Il Maestro è nella condizione in cui finirà, presto o tardi, ciascuno di noi. Il Maestro è noi e noi siamo lui. E per questo gli vogliamo bene. Forse è sempre stato così, per questo ci siamo riconosciuti nelle sue partiture e le abbiamo amate così tanto, anche senza necessariamente comprenderle fino in fondo.

È gentile il Maestro. E quando qualcuno, per distrarlo, gli chiedeva come fosse dal vivo questo o quel regista, rispondeva sempre: “normale”. Certo. Per lui, che è così grande, sono tutti normali. Il mondo è meravigliosamente, armonicamente normale. Anche oggi, che siamo qui a rivolgergli quello che, lo sappiamo, sarà probabilmente l’ultimo saluto.

Rantoli. Rumore di ossa che scricchiolano. Flatulenze. Colpi di tosse. Dati a cadenza ritmica. Un rantolo, due ossa, tre colpi di tosse, una flatulenza. Rantolo, ossa, tosse, flatulenza. Un valzer, forse.
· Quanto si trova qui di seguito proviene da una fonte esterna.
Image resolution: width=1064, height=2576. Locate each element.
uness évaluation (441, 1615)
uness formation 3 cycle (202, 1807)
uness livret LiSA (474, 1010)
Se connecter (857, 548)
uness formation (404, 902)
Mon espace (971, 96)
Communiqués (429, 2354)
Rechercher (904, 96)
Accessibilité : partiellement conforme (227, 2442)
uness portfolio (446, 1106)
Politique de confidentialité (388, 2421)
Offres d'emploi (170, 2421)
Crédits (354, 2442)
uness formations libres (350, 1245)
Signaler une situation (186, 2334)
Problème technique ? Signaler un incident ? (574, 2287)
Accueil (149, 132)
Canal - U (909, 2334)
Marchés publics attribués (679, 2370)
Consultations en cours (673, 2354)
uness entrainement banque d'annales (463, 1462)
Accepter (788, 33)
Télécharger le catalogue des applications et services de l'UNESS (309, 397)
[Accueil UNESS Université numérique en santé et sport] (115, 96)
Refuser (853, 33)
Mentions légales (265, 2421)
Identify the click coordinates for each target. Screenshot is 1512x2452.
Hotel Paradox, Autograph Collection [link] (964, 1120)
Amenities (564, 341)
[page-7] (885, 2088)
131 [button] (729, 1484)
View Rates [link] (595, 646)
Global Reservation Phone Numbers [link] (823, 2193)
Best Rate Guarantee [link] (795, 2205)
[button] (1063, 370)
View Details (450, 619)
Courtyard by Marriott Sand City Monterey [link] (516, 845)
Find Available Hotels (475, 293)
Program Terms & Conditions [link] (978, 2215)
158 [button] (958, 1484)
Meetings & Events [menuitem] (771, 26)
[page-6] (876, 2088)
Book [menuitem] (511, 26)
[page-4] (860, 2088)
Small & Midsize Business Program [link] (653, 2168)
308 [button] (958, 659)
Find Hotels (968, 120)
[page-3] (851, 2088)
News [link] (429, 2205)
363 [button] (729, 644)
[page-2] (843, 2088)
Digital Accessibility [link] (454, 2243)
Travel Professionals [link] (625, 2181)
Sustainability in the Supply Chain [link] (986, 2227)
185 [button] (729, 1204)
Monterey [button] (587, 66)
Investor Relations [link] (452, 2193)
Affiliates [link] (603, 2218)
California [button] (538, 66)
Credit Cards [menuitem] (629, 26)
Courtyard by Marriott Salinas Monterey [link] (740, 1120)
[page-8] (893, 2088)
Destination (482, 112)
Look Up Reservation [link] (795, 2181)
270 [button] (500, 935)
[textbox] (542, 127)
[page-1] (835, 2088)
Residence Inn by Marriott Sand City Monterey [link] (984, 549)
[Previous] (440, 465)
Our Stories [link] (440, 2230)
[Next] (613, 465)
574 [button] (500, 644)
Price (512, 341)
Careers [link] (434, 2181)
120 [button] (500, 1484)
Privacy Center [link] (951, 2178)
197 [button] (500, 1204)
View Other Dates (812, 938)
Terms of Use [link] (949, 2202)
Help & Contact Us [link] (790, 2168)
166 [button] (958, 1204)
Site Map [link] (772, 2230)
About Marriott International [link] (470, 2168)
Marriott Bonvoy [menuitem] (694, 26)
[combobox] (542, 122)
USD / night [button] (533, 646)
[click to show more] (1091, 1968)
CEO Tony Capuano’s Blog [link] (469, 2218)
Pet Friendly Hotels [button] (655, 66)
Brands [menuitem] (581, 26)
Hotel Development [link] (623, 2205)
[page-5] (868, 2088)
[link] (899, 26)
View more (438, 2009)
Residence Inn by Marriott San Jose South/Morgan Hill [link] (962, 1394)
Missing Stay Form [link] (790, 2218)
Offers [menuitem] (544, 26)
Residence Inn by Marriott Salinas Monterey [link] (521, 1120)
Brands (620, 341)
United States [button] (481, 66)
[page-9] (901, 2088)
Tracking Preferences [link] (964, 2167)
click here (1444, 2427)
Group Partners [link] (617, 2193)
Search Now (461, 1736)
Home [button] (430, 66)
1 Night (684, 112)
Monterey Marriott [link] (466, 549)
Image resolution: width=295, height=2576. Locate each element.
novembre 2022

Non sono esperto di musica. Nessuno di noi lo è, ma quella del Maestro arriva al cuore, anche se costruita con i rumori della decadenza. Tutti abbiamo capito.

Non stava solo morendo.

Ci stava offrendo un regalo, un ringraziamento. La sua ultima sinfonia, composta con il suo corpo in disfacimento. L’ultimo strumento che ha a disposizione, e che presto abbandonerà per diventare lui stesso musica.